In early November Chelsea Football Club announced a profit of about $2.2 million for the fiscal year ending last June.
A few weeks later Paris Saint-Germain let slip that Blues' left-back Ashley Cole would be moving to the French capital in the summer, and on Wednesday midfielder Frank Lampard admitted he may be leaving the London side in a few months as well. That same day David Luiz, typically a defender, played in the centre of the park against Monterrey in the Club World Cup.
Bit by bit we're seeing the Blues of the future take shape; we're learning what Chelsea 2.0 will look like over the next few seasons.
First, the finances.
While a profit of $2.2 million is rather modest, it represents a significant improvement on losses that, since Russian billionaire Roman Abramovich bought Chelsea in 2003, had grown to about a billion dollars.
The trend from red to black also indicates Chelsea will be ready to comply with UEFA's Financial Fair Play regulations next autumn, and given the financial depths from which they've come they will likely be permitted to declare a small loss as well.
This sort of thing wouldn't have mattered a decade ago, but with Financial Fair Play conformity required for entry into the Champions League it's of vital importance at the moment, and given Chelsea's ambitions in the next two transfer markets that modest profit cannot be overstated.

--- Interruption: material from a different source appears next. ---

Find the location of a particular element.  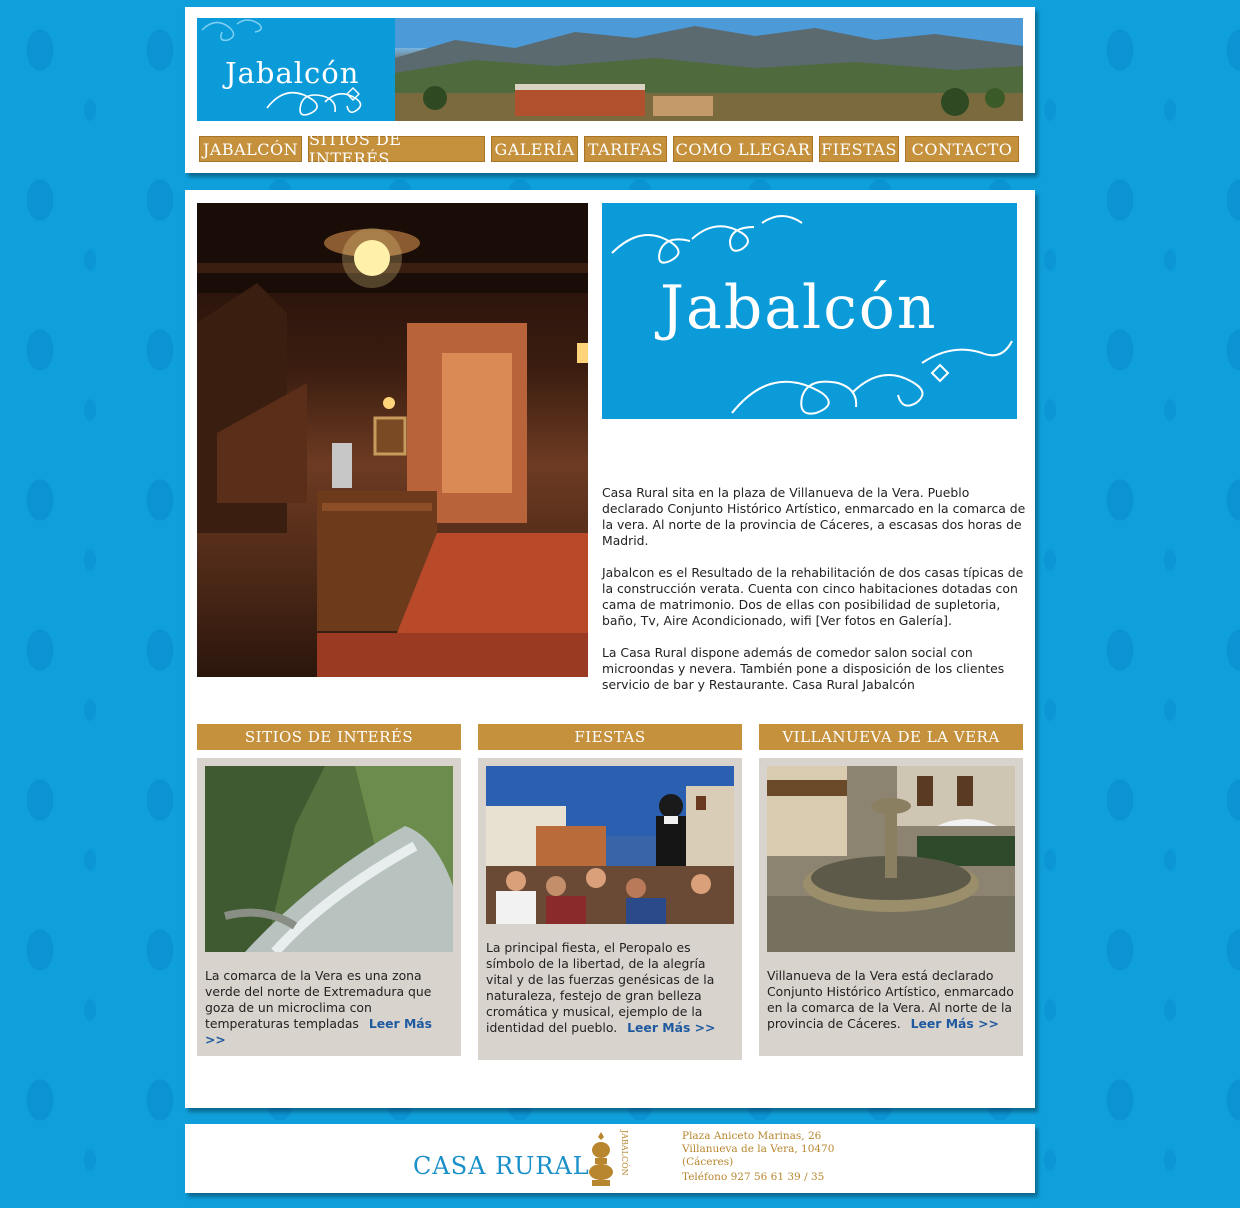

footer-emblem-label: Jabalcón is located at coordinates (624, 1153).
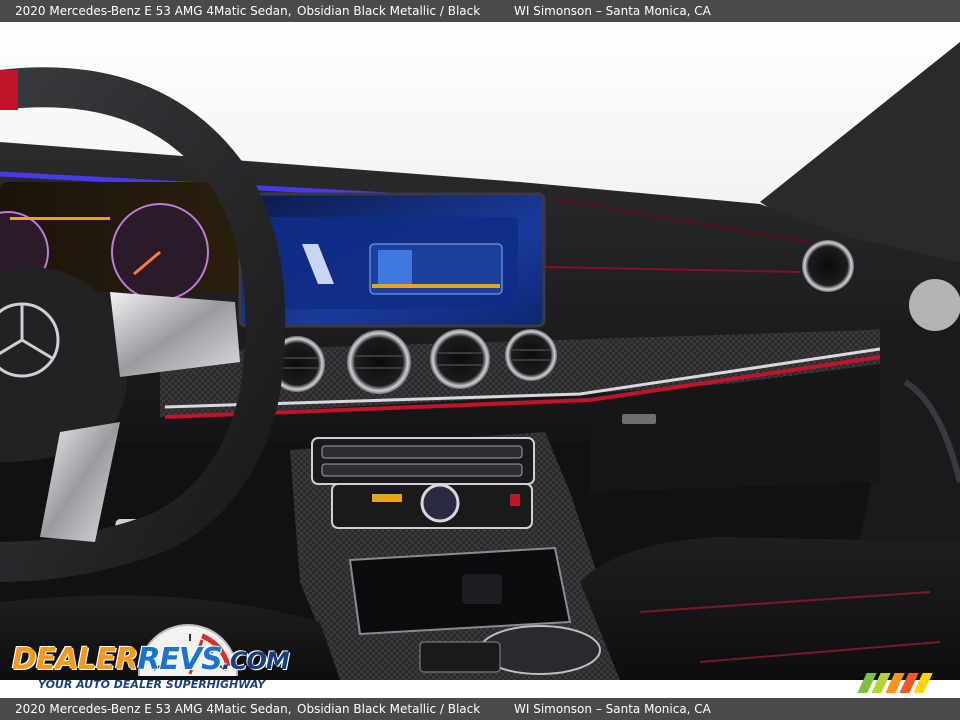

At the top of Abramovich's latest shopping list is Colombian striker Radamel Falcao, who has already scored 19 goals in 15 matches in all competitions this season while taking Atletico Madrid to second place in La Liga -- six points back of leaders Barcelona and five points clear of local rivals and reigning champions Real Madrid.
Falcao will be the most highly sought-after player between the upcoming January transfer period and the closing of the summer transfer window next September.
But Chelsea wants him more than most, and Abramovich is rumoured to be willing to blow the competition out of the water with a contract other clubs simply won't be able to match.
He'll be able to offer those wages because neither Cole nor Lampard, who together make about $478,000 per week, will be at the club in July. And, who knows?
Captain John Terry's days at Stamford Bridge may be numbered as well. His recent suspension for racist remarks made to QPR's Anton Ferdinand and current injury troubles have combined to see him start just six of 16 Premier League matches so far this season, and at 32-years of age it's safe to say the club is making plans that won't include him much longer, anyway.
Perhaps Abramovich's biggest hope is that it will be Pep Guardiola making those plans before too long.
Guardiola, who won three Spanish titles and two Champions League crowns in just four seasons in charge at Barcelona, has been linked with moves to pretty much every big, European club in recent months, but Abramovich is thought to be mulling a package worth nearly $160 million over four years that would put the offers from the 41-year-old's other suitors to shame.
An adherent to the stylistic philosophies of the Barcelona tradition, Guardiola could potentially give Abramovich what neither money nor silverware has so far delivered: universal admiration. Abramovich wants Chelsea to be loved, and the brand of soccer employed by Guardiola stands a better chance of delivering that affection than any signing or trophy ever could.
Imagine a Chelsea side with Thibault Courois eventually replacing Petr Cech in goal and, from right to left, Cesar Azpilicueta, Gary Cahill, Terry (for now) and Ryan Bertrand in defence. In front of them would be six outfield players who would mix and mash positions but could include an attacking line of Victor Moses, Falcao and Juan Mata and a supporting trio of Oscar, Eden Hazard and David Luiz.
You may not have to imagine much longer. Abramovich won everything there was to win with his first Chelsea side, and now he intends to do it all again -- and this time in style -- with Chelsea 2.0.